Relent follows Vera, a lead singer in a rock-band, and her love-hate relationship with Pace, who is more than just a little unreliable. Much of the action takes place in Vera’s apartment, which is shared by her lesbian roommate Dot. When Sam, a photographer, shows up to cover the band, he crashes on their couch. The next two hours are filled with horrible fights, lots of laughs, and unspoken love triangles.

The musical is a roller-coaster of emotion and no one knows what to expect next. And like all guilty pleasures, we don’t want it to stop.


The reason we crave more has to do with the stellar-cast. Very rarely do I see an ensemble of actors who all match each other so well. There is no weak link on stage. Shonda Leigh Robbins plays Vera with profound conviction. She is as natural as she is fiery. I applaud her ability to change emotions on a dime. Oh yea, this girl can also sing! Robbins is a tour-de-force and leads the play well. Her counterpart. Kenyon Phillips is captivating as Pace. His sincerity makes us root for this simple-minded, flawed man trying to do the best he can. Rosebud Baker, finds depth as Dot. It is obvious that she is in love with Vera. Baker gives us some sweet, tender moments of beautiful vulnerability. But, her overwhelming comic timing make her a force in her own right. David Goldberg plays the subtlety of Sam brilliantly and we root for him in his concealed pursuit of Vera. Ben Sumrall is a breath of fresh air as the jarring innocent guy. He reminds us that there is still purity and light in this otherwise dark play. Katherine Macdonald rounds out the cast well.

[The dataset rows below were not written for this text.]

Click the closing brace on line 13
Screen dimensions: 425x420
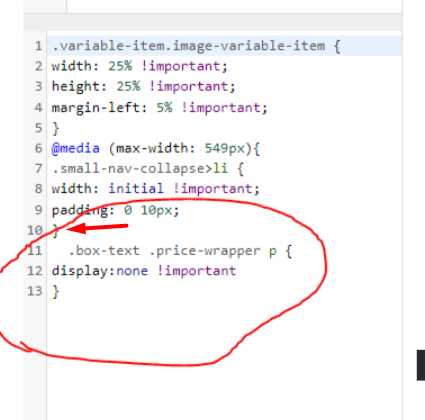tap(56, 291)
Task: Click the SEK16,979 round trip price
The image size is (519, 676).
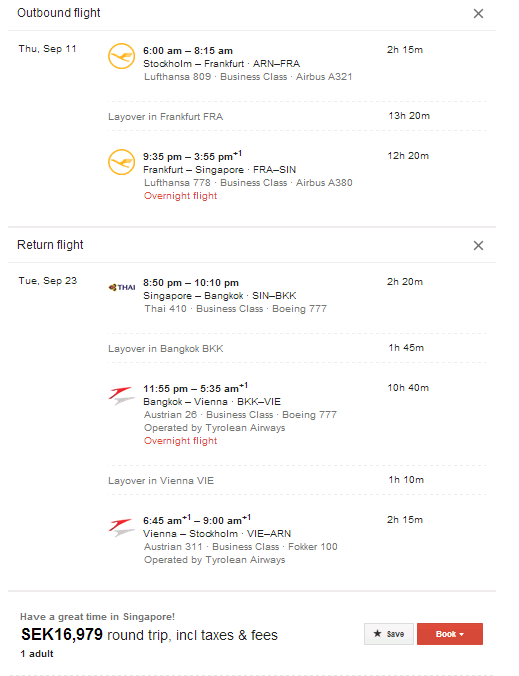Action: pyautogui.click(x=149, y=635)
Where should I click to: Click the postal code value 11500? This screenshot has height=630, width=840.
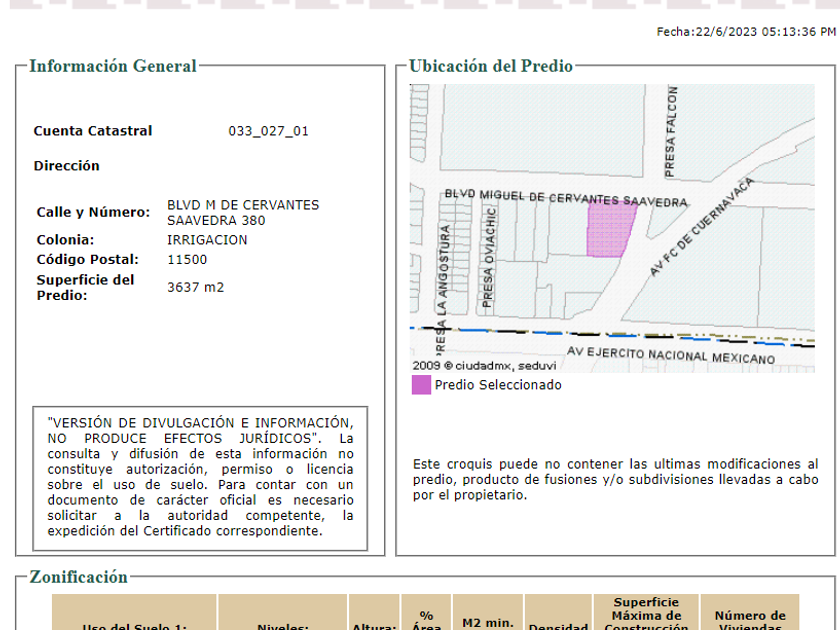(187, 259)
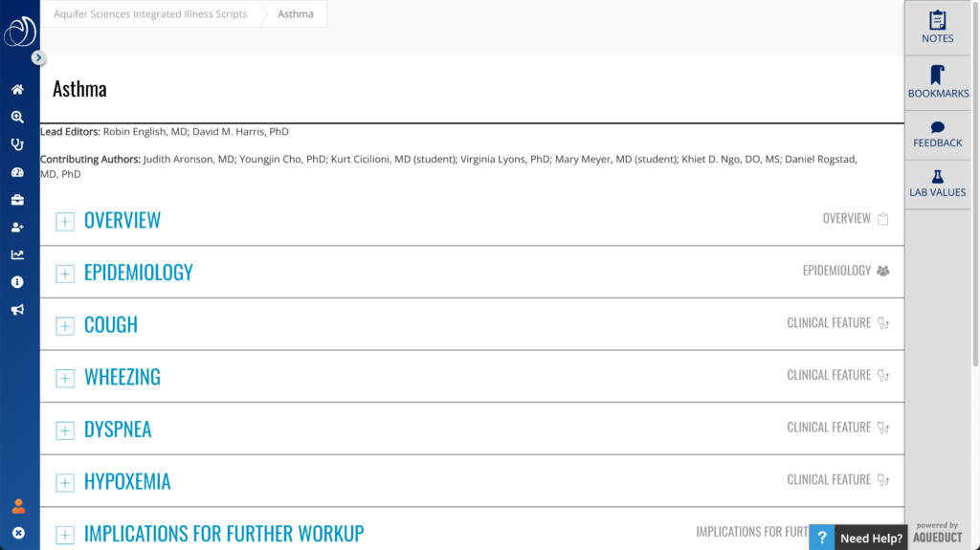Screen dimensions: 980x550
Task: Open the Bookmarks panel
Action: tap(938, 82)
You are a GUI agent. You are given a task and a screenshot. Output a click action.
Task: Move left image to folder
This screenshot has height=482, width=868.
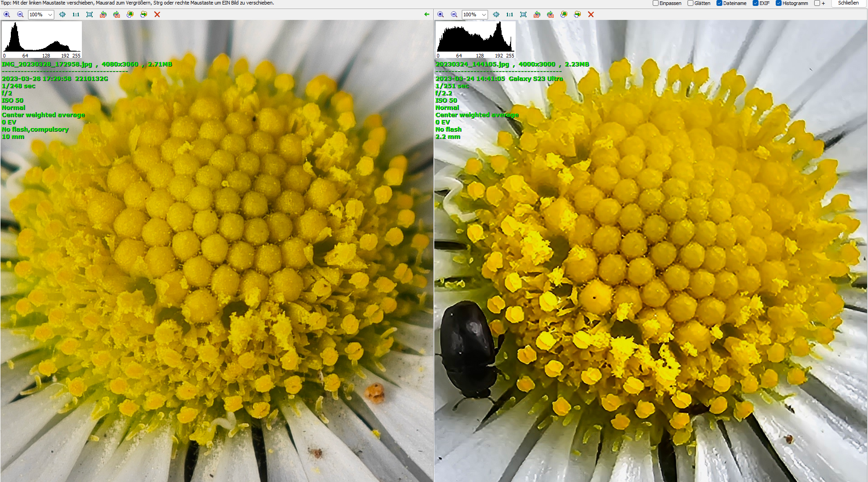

As much as I loved the cast, I could not help but wish that Makholm added so more depth to her songs. There were times where I wished that she gave us new verses instead of the same chorus. There is definitely a lot more emotional complexity to explore. As it is now, it is a little too repetitive and we lose interest at times. I hope that she will dig deeper and give us some different choices. Also, the climax of the play didn’t quite work. In a moment of passion Vera and Sam start to have hot sex. The actors were committed, showing saw Sam graphically penetrating Vera. Yet, they didn’t disguise the fact that the actors had underwear on. I understand the intent, but if we are to truly believe that this is hard sex, then we can not see that the actors have clothes on that would prevent the truth of the moment from happening. It is a shame because we are as geared up for it as Sam is, but can’t suspend our disbelief with such an obvious contradiction


Those are minor points. I still love the music and story of Relent and I hope it goes somewhere. It’s raw tenacity and lust make it irresistible!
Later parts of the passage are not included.